Why You're Stressed And How To Handle It
Coping can be arduous for a feeling as familiar and regular as work stress. This is especially true when the stress is sudden and without clear reason. Being blindsided by a wave of anxiety will wreck you emotionally and kill your productivity for seemingly no reason. Regardless, there is still a cause; your body is reacting to some form of unseen stimuli. While general stress management techniques can - and do - alleviate the pressure, it is impossible to work preemptively against anxiety without knowing the root cause.
Figuring out the cause of your stress can take time. Feelings (e.g. stress) are difficult to work with because they are abstract, and you need hard data. Taking out as much abstraction from the process of retrospection as possible will help you find the causes of your stress.
If tracking stress seems elusive, don’t fret. Pinning down a single aspect of a system as complex as the mind takes practice. If quantifying stress itself seems too broad, focus instead on the symptoms. Keep track of behaviors or physical symptoms that tend to accompany your stress, such as fatigue, irritability, and social withdrawal -- all of these are among common symptoms of stress, according to Mayo Clinic.

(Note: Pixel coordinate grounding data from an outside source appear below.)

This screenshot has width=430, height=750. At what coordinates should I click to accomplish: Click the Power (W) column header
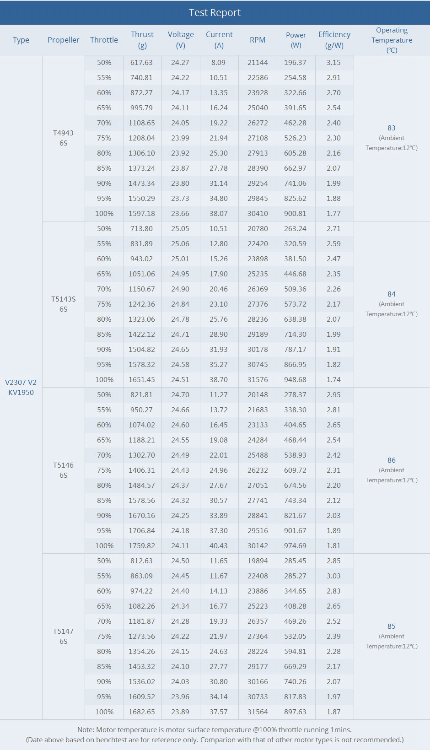pyautogui.click(x=296, y=40)
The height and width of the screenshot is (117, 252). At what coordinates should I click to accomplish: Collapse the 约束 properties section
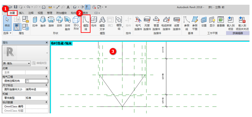click(47, 68)
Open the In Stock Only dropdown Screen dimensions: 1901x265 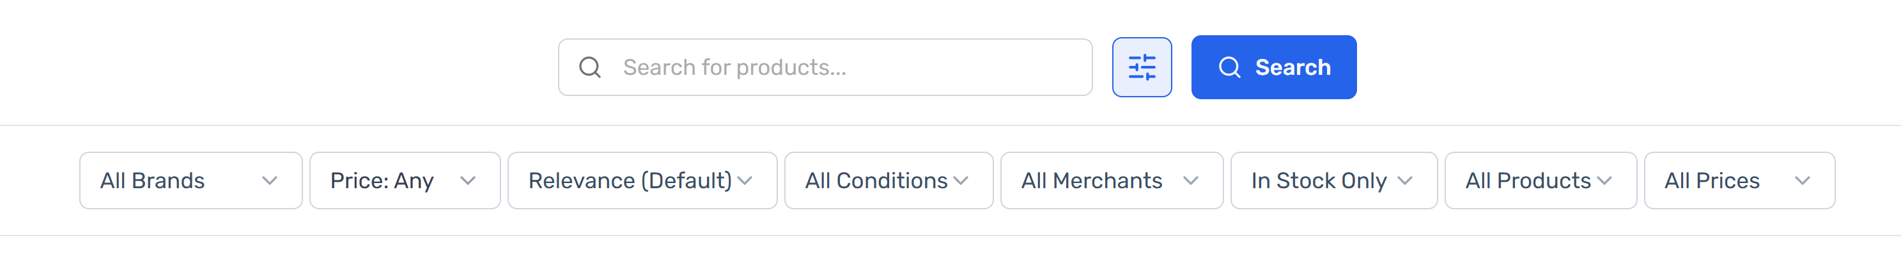pos(1334,181)
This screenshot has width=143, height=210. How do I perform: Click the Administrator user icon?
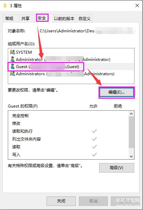pos(13,59)
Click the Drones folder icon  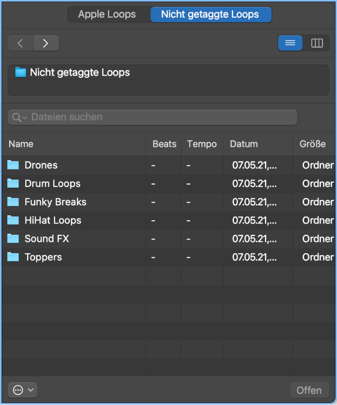13,165
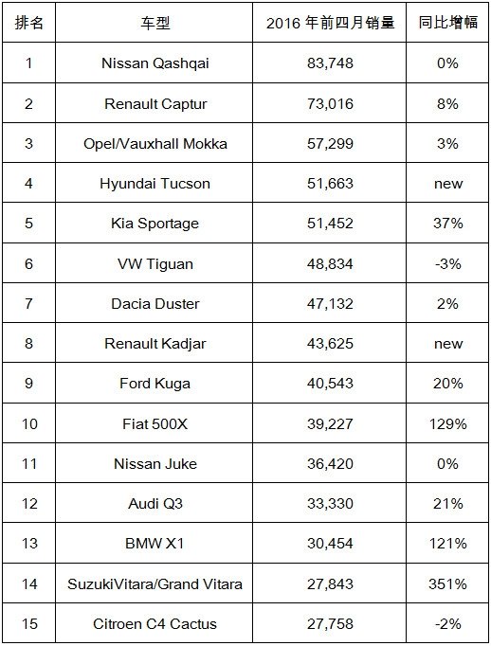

Once you decide what exactly you are going to monitor, it is time to start taking note.
There is no right way to track your stress. Find what works best for you. You can try recording your level of stress on a scale of 1 to 10 in a journal; perhaps the best way for you is through a mood tracking app such as Daylio (note: cannot be personalized to more specific moods, but does provide a place to list the day’s activities and graphs patterns) or Moodtrack Diary (also graphs patterns for you automatically). The best method is the one with which you can stick. As you begin to amass this information, patterns will probably start to appear. Cross-reference the stressful days with your work calendar to find the cause.
Once you’ve uncovered the cause, you can work to alleviate the stress ahead of time. Curate a relaxing routine tailored to what is causing this extra stress. For example, if your stress levels rise on the days of your weekly staff meeting, plan to get to work early to get comfortable in the conference space. Block off part of the evening before so you have time to practice, relax, and get to bed early. Find what prepares and relaxes you and get ahead of your stressor.
If you still can’t find a direct cause of your work stress and it continues to persist, it could have something to do with the overall work environment. Some of it will be out of your control; you may not be able to change the managerial procedures or make the office milieu more supportive. But knowing the reasons behind your stress can suggest specific remedies that will still help you. Channel the stress over managerial procedure into revamping your own daily schedule to be more productive. If support cannot be found within the office, be sure to have time with close friends with whom you can talk out your work conflicts.
There are situations where chronic occupational stress can stem from something in your control, such as exorbitant workloads. If your stress levels are already high, carefully assess how much you have on your plate before agreeing to take on yet another project.
Trying to figure out your stressors can be hard, but there still ways to combat stress before you know what needs to be targeted. Keep a good book in your desk drawer or take a walk as a reprieve during lunch. Find a great playlist to listen to on the way so you walk through the door with confidence. Work stress is a battle, but you are not alone. Seriously -- the American Psychological Association states that 65% of Americans are stressed out because of their occupation. Getting into a healthy mindset takes time and effort, but it is possible.
As the adage goes, knowledge is power. It is easier to ignore work stress than to confront it but doing the difficult thing now will pay off in the long run. When you know what you are fighting, you can stop taking stabs in the dark and instead strategize on how to deal with these stressors. Taking time to confront your work anxieties now will make it easier to work hard because you will know exactly what you are facing and how to deal with it; you will go farther because you can endure more.